With the European Central Bank (ECB) interest rate decision, monetary policy statement and governor’s press conference coming on Thursday, the Single Currency is succumbing to US dollar strength, as are all the other majors. This might give Mario Draghi and his team some comfort, and even a little more room for manoeuvre.
The pressing concerns of the ECB are the deflationary tendencies in the Eurozone countries. A weaker Euro is consistent with a rise in inflation, even if it is not to the liking of citizens, who have to pay more for what they buy from abroad and get less value when they travel to non-Euro regions.
The big question now is whether the ECB will rest and allow the mighty dollar to continue its work or will it, like any good general, press home the advantage that this has given them and take measures that will deliver more inflationary tendencies? We will know on Thursday
… but the Aussie fares even worse
In the chart above, a rise in EUR/AUD means relative weakness in the AUD (Australian dollar). Now this pair has broken through its 200 day EMA (blue line).

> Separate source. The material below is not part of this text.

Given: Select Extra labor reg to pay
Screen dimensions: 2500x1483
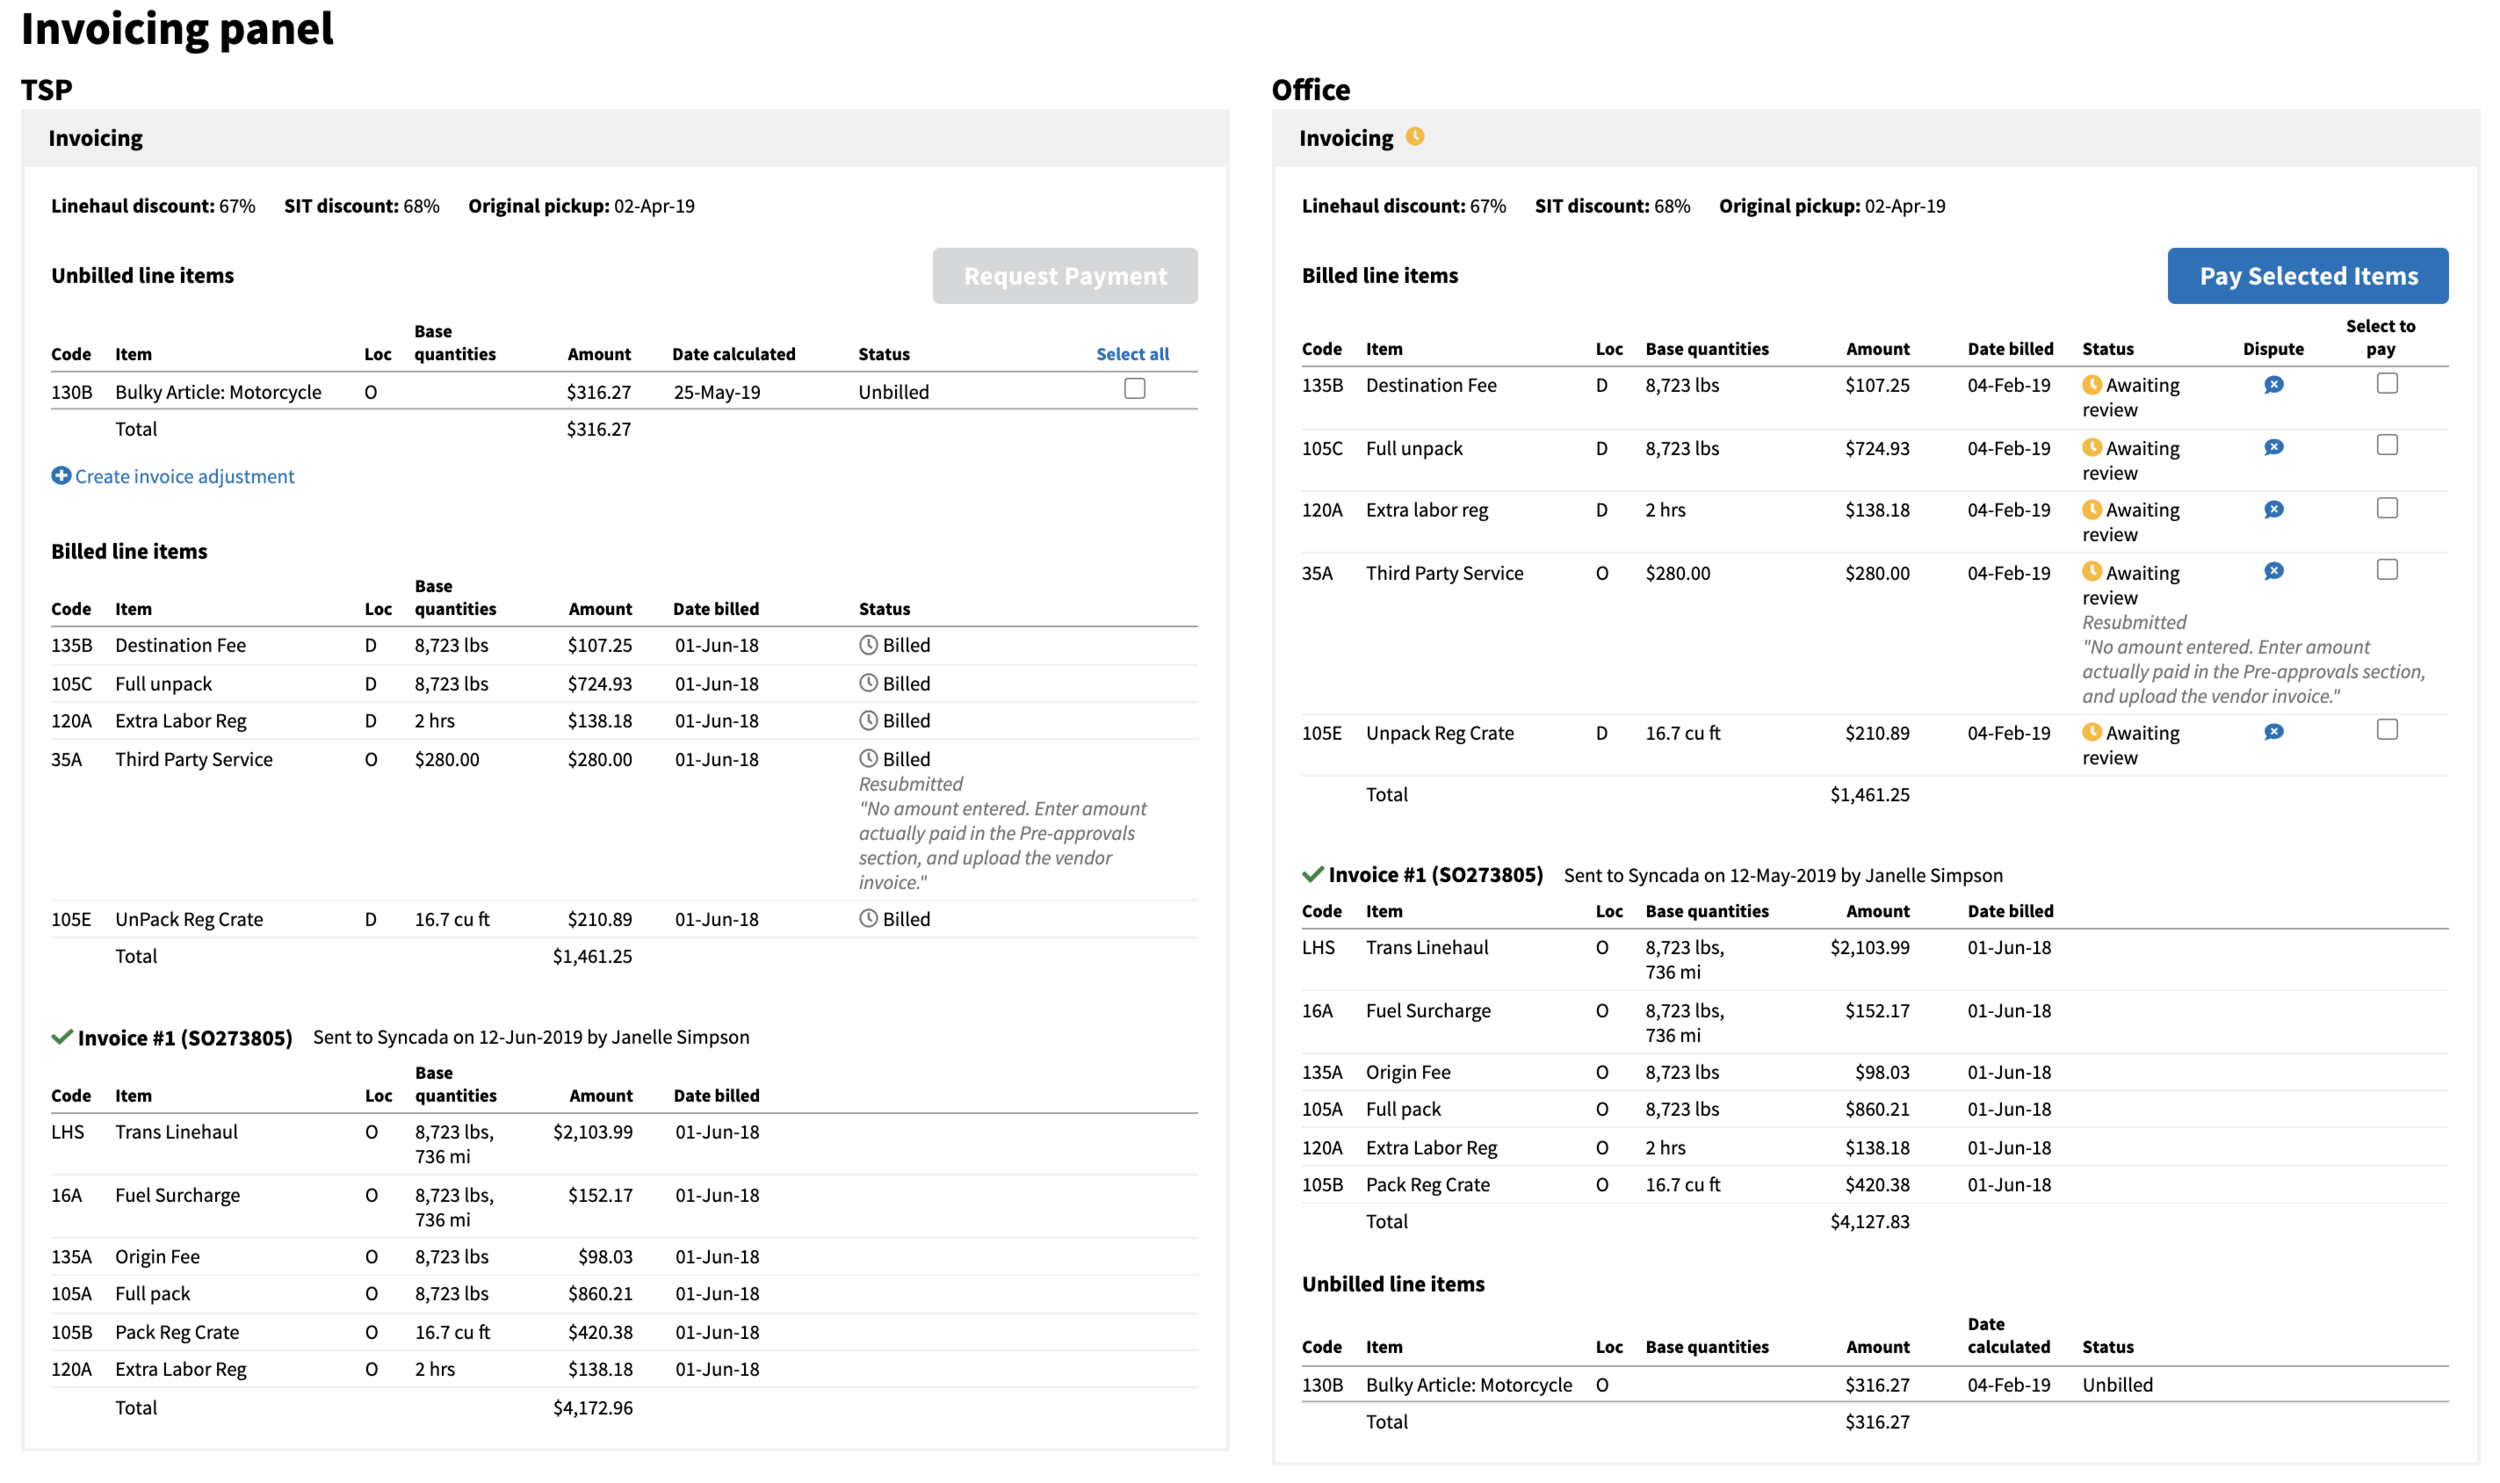Looking at the screenshot, I should (2388, 507).
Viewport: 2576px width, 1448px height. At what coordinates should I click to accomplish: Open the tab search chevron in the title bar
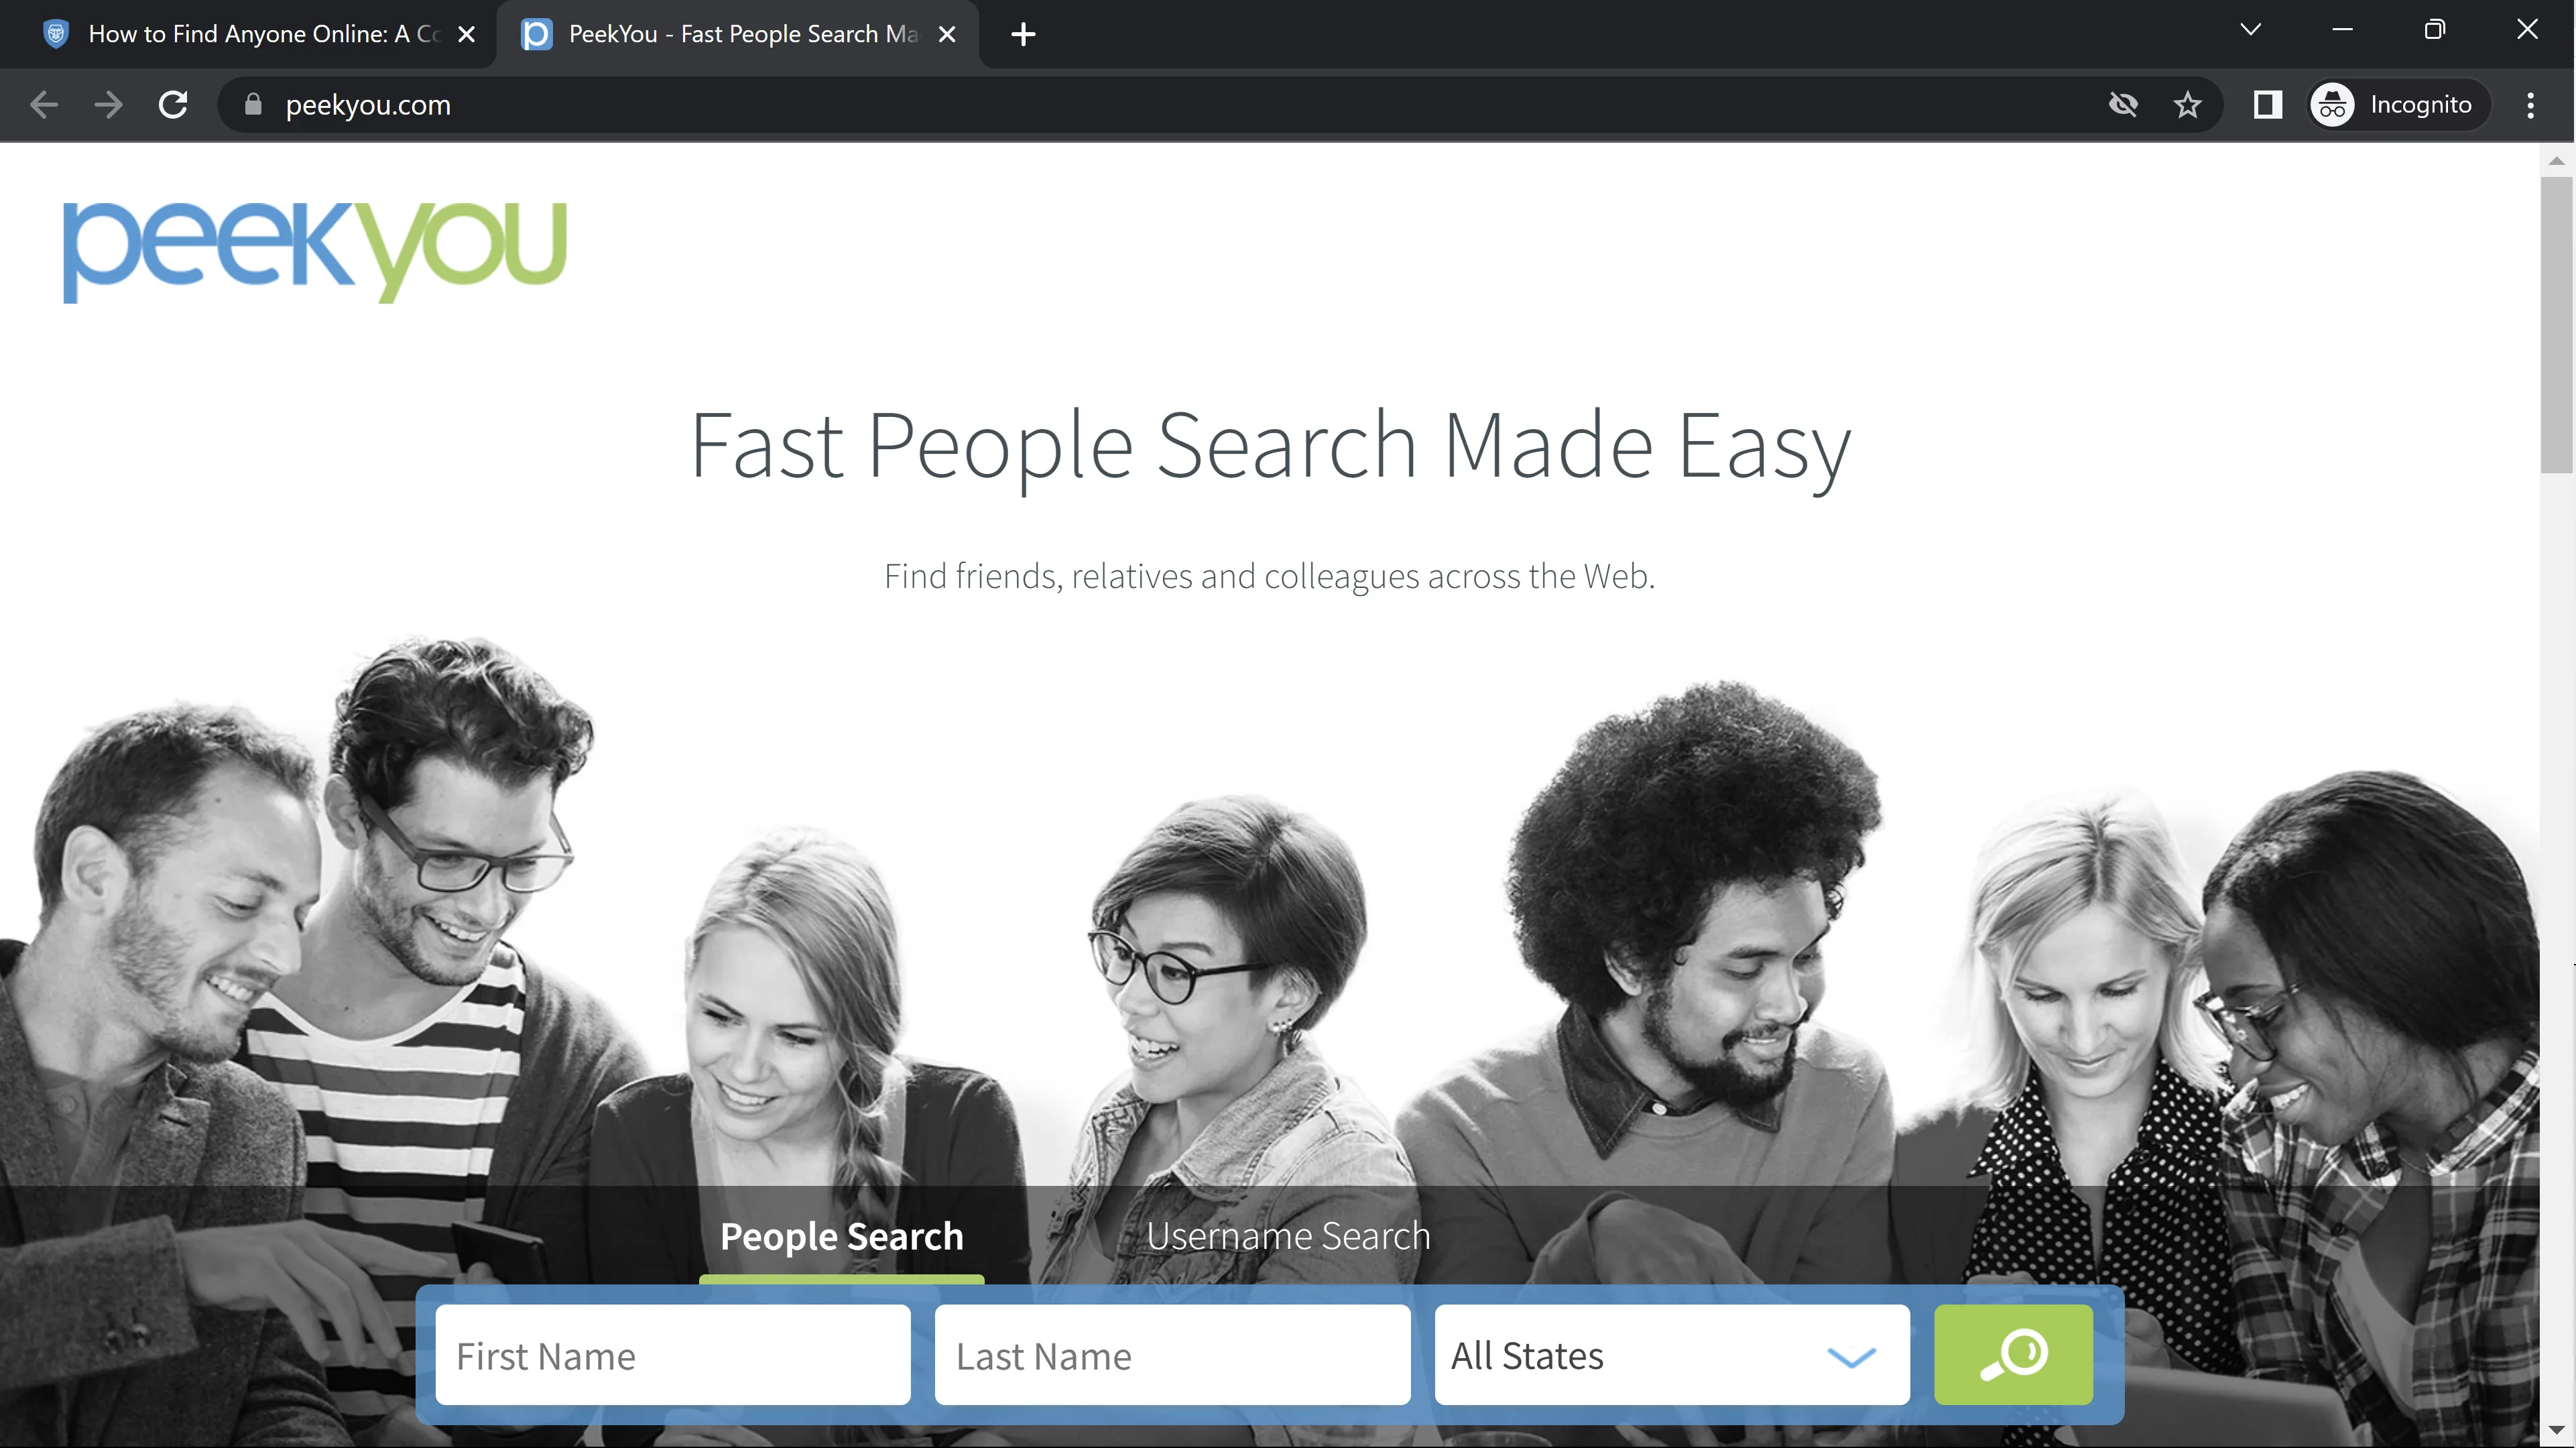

After many months of attempting to talk down the currency (“jawboning”, as they call it Down Under), the governor of the Reserve Bank of Australia, Glenn Stevens, must be quietly content with the trajectory of the Aussie at present.
Something of a perfect storm has hit the currency – US dollar strength, as alluded to above; a definite softening of the Chinese economy, which has been very good to Australia for many years; a consequent collapse of hard commodity prices, especially Iron Ore; falling employment and now a dismantling of the Carry Trade, where investors chase yield in high interest rate jurisdictions to set against money borrowed in those countries that have lower rates. Once this last process starts it becomes a self-perpetuating one, as a drop in the value of the higher rate currency is bad for Carry Trade profits, so the institutions get out, fast.
Even the success of their neighbours in New Zealand, in reducing the value of the Kiwi, is tending to drag the Aussie down in sympathy.
Rather belatedly, the RBA, in conjunction with the mortgage regulators in Oz, have begun to consider so-called macro-prudential measures, or restrictions on borrowings for real-estate purchases, in order to deflate what is looking more and more like a property bubble. This, too, is seen as a negative for the Australian unit.